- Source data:
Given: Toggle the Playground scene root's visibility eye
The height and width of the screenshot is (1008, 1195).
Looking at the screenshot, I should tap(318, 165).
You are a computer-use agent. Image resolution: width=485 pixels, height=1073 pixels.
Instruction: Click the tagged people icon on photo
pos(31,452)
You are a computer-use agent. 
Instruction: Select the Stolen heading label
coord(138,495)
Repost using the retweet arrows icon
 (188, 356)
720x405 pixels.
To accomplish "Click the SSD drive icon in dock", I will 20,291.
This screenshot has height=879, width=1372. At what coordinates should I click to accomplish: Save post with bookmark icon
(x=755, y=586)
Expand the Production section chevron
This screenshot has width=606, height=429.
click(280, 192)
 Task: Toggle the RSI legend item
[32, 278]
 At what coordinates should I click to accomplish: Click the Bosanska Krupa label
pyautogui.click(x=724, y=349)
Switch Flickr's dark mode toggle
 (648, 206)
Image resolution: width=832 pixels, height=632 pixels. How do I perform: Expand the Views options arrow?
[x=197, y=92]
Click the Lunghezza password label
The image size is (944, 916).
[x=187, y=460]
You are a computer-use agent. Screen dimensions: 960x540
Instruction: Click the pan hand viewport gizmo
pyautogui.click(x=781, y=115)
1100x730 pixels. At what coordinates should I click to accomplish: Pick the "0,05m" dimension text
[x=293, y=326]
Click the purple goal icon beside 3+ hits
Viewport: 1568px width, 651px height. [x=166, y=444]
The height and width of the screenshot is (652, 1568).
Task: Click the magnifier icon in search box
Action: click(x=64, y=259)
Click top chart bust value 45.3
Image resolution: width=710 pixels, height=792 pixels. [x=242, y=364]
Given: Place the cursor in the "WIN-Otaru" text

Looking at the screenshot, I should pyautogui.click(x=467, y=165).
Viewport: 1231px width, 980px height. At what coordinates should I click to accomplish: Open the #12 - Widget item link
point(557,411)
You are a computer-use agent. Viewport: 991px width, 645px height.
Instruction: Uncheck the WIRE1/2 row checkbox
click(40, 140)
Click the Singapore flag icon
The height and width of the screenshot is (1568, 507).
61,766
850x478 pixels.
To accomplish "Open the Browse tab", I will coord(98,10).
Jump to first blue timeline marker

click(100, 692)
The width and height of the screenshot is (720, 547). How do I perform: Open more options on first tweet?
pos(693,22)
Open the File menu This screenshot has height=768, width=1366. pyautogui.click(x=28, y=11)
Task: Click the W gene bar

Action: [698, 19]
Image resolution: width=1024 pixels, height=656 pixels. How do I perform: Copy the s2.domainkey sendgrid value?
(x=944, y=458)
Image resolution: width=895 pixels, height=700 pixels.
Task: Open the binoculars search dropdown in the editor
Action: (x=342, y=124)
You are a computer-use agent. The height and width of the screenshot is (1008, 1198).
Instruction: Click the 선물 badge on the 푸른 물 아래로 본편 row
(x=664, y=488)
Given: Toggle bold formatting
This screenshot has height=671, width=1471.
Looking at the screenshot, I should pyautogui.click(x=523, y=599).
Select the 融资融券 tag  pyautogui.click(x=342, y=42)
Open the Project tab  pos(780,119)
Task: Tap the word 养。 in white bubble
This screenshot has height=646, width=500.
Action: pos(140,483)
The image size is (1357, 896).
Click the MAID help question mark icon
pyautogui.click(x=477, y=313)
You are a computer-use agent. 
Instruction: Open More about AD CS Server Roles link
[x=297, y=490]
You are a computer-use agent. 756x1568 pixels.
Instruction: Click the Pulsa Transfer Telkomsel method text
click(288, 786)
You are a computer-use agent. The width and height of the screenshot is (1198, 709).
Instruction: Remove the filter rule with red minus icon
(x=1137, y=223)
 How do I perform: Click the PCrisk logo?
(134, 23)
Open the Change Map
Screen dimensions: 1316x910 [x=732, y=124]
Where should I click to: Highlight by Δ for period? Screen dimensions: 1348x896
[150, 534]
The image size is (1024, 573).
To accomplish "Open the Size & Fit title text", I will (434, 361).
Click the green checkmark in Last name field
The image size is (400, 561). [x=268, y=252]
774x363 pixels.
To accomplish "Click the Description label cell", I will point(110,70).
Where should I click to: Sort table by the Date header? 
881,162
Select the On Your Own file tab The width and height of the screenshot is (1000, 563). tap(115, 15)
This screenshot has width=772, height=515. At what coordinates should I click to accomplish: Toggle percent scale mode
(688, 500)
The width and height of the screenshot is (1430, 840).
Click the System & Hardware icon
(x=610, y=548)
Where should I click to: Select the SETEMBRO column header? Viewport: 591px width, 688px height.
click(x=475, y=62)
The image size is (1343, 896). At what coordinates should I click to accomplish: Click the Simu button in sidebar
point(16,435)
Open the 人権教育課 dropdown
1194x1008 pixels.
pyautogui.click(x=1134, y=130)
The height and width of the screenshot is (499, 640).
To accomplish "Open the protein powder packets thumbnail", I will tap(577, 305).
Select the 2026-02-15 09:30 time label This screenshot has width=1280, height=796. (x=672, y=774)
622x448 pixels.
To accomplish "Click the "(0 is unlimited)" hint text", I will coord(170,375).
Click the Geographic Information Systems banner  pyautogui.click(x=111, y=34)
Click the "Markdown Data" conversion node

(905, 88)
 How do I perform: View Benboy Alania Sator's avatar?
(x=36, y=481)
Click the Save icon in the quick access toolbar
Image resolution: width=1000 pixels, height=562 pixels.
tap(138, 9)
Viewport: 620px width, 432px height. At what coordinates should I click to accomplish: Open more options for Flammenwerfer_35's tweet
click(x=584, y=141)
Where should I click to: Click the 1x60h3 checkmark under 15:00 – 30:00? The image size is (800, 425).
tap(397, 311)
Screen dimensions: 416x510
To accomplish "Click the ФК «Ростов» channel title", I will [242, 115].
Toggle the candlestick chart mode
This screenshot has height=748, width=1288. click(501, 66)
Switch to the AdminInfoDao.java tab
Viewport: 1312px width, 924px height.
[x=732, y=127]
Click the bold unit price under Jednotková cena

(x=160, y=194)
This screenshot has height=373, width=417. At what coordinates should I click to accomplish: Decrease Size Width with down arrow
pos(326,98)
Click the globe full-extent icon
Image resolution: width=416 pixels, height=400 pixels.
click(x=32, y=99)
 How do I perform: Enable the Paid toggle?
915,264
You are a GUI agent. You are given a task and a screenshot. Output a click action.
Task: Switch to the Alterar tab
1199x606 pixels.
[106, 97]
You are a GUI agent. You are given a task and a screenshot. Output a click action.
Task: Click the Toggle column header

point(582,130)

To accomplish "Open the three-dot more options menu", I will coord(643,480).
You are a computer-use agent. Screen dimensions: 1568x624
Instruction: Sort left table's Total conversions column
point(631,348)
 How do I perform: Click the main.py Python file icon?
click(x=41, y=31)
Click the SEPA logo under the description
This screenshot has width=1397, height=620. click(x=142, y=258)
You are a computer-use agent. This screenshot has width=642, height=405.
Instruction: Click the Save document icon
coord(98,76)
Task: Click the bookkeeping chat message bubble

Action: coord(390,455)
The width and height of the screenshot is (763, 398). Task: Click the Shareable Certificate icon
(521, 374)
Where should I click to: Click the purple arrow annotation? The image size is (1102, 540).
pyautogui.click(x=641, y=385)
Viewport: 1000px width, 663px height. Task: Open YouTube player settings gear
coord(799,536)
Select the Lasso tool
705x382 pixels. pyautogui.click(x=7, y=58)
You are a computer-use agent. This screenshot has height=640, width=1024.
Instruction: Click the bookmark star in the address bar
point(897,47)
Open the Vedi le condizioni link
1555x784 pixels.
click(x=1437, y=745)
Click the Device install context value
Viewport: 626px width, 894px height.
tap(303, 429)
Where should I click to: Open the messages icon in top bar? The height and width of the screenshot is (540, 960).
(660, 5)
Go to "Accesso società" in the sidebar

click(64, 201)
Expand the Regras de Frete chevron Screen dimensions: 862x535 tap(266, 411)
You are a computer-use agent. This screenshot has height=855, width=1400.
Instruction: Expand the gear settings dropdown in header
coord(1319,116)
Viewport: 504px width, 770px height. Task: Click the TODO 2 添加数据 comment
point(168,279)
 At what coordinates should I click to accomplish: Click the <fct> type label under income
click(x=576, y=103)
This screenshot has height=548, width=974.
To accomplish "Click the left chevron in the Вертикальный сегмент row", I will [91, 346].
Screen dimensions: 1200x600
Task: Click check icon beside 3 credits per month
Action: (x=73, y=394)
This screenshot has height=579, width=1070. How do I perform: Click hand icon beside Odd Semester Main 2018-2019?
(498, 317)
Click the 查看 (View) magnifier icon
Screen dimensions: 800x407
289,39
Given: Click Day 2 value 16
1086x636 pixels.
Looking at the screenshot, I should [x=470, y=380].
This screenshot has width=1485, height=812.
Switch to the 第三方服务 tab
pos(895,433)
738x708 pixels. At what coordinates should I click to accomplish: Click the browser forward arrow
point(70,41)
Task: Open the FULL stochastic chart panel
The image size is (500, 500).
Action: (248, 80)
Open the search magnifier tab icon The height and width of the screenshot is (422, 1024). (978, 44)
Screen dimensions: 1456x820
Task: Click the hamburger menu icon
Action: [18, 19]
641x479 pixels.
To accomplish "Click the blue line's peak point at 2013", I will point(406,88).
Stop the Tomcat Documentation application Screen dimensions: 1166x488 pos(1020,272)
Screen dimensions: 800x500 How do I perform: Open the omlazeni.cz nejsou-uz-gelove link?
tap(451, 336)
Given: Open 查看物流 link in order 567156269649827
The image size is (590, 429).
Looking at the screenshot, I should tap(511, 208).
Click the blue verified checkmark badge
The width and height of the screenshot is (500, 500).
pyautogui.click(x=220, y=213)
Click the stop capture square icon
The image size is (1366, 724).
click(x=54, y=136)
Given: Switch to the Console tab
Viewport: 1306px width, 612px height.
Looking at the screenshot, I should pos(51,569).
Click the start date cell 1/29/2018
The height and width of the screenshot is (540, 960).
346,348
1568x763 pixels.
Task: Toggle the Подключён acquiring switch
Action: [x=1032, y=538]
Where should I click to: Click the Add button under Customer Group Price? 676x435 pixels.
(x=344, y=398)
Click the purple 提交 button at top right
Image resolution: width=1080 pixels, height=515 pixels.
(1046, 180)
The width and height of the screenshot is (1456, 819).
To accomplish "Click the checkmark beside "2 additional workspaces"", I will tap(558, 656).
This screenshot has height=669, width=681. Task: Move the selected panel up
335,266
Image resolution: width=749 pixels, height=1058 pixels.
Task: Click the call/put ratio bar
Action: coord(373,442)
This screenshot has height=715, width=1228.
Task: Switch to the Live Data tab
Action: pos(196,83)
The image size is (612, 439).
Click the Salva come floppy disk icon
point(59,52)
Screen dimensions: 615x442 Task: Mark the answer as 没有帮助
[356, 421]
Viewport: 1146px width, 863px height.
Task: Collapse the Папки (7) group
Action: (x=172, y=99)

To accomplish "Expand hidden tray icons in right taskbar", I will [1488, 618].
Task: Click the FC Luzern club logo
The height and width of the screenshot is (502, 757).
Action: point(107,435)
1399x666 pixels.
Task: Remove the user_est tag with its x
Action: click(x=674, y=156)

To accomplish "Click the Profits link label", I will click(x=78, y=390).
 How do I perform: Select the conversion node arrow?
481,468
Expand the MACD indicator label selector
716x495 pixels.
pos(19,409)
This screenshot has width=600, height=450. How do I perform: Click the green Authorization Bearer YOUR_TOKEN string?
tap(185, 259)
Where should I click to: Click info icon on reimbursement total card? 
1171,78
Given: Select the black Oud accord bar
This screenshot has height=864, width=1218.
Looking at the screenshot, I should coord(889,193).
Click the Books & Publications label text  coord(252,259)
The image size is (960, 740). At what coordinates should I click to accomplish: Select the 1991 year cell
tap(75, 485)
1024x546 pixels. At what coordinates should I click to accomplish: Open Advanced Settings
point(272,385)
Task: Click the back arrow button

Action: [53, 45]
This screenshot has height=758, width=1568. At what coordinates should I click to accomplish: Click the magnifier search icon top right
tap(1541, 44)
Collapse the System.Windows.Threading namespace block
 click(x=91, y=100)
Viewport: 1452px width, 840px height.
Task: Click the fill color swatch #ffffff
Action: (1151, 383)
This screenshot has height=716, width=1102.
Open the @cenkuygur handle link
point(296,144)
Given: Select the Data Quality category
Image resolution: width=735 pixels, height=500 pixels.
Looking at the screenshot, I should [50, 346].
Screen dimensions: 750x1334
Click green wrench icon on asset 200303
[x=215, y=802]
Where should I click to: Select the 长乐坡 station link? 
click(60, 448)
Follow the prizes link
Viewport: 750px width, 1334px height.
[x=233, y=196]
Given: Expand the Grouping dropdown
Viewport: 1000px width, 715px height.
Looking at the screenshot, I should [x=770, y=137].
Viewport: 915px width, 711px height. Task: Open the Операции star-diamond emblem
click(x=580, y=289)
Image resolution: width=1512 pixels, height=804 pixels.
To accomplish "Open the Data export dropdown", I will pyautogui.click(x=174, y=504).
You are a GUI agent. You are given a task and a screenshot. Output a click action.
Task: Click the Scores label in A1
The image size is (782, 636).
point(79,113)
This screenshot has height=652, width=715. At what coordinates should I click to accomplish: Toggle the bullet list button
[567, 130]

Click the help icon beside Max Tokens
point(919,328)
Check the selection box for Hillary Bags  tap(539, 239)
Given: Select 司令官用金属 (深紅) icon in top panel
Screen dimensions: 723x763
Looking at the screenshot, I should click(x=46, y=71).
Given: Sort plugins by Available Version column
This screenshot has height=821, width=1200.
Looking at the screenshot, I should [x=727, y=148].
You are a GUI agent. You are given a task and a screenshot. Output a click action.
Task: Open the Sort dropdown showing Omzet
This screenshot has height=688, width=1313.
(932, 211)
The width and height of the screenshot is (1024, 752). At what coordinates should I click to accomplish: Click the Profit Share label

- Your task:
Please return every line in the data that includes the string "title".

- Solution for this exercise:
To accomplish "Open the Size & Fit title text", I will (434, 361).
To accomplish "Click the ФК «Ростов» channel title", I will [242, 115].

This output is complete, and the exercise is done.